Эдуар Мане. Амазонка
А она, смерть, уже совсем близко; он ее предчувствует, хотя не хочет об этом думать. Болезнь точит его. Моменты, когда он может писать, долго потом отдыхая, становятся все короче. Ко всему прочему, прибавляется то, что гораздо хуже болей, хуже упадка сил: отныне в его работе постоянно возникают проблемы выполнения, еще вчера представлявшиеся ему детской игрой. Но сегодня он бьется над ними, и не всегда успешно. Морщась от боли, он упорствует, подавляя мысль о том, что творческие силы оставляют его, и пишет, счищает, переписывает, пока, совершенно выбившись из сил, не падает на диван. Изможденный, деморализованный, но жаждущий верить, что завтра все пойдет на лад.
Он набрасывается на пастель, на портреты Мери Лоран и ее подруги, австриячки Ирмы Брюннер. Если бы только деревня могла его хоть как-то подбодрить! Он собирается уехать из Парижа. Летом он поселится в Рюэле на вилле под номером 18 по улице Шато – вилла эта принадлежит драматургу Лабишу.

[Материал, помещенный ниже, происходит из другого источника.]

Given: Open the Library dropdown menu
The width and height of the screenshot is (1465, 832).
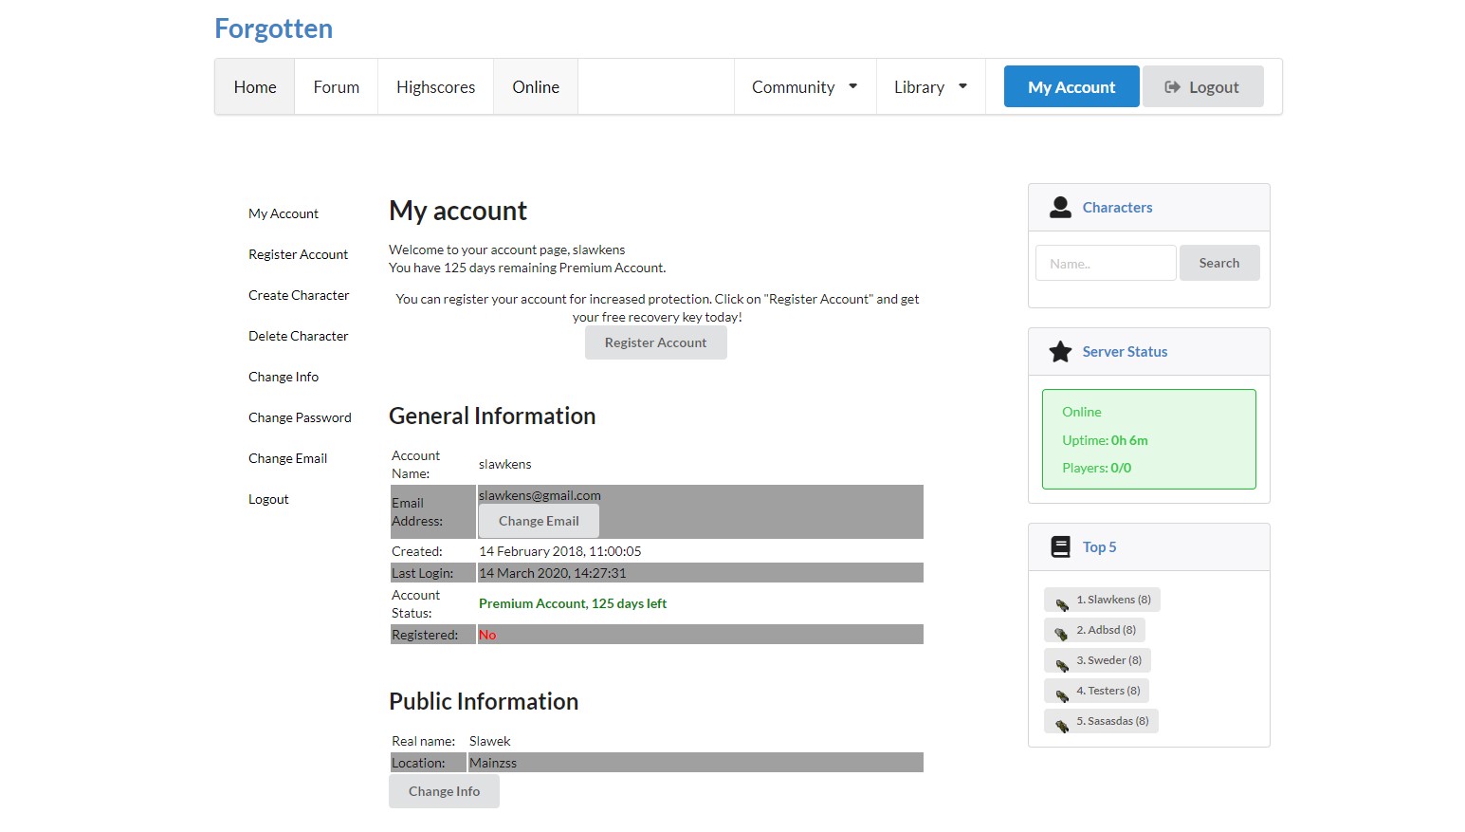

Дом не слишком красив, хотя фасад украшен колоннами и фронтоном; сад просто жалкий. Но, по крайней мере, здесь Мане неподалеку от своего брата Эжена и Берты – они сейчас в Буживале. Обе семьи могли бы видеться и развлекаться в обществе друг друга. К несчастью, вопреки всем расчетам Мане его состояние ухудшается с первых же дней пребывания в Рюэле. Боли усиливаются, особенно в левой ноге. Пройдя несколько метров, он не может больше двигаться. Несколько раз его вывозят гулять в коляске, но чаще он неподвижно сидит в кресле в саду. Монотонно тянутся дни. Когда боли стихают, Мане дремлет. Он, который из Бельвю отправлял друзьям письма, расцвеченные акварельками, теперь не отвечает на корреспонденцию. «Только мои дружеские чувства к тебе, – говорит он Мери Лоран, – могут заставить меня послать весточку». Он, практически никогда не любивший читать, увлекается романами Понсона дю Террайля, его «Рокамболем». Он пытается работать, начинает писать виды сада, но чаще всего ограничивается эскизом. Сравнительно легко ему даются небольшие натюрморты, составленные из фруктов или цветов; маленькие изысканные картины, только отчасти обманывающие его страсть к живописи. «Чтобы чувствовать себя хорошо, – говорит он Мери, – мне необходимо работать».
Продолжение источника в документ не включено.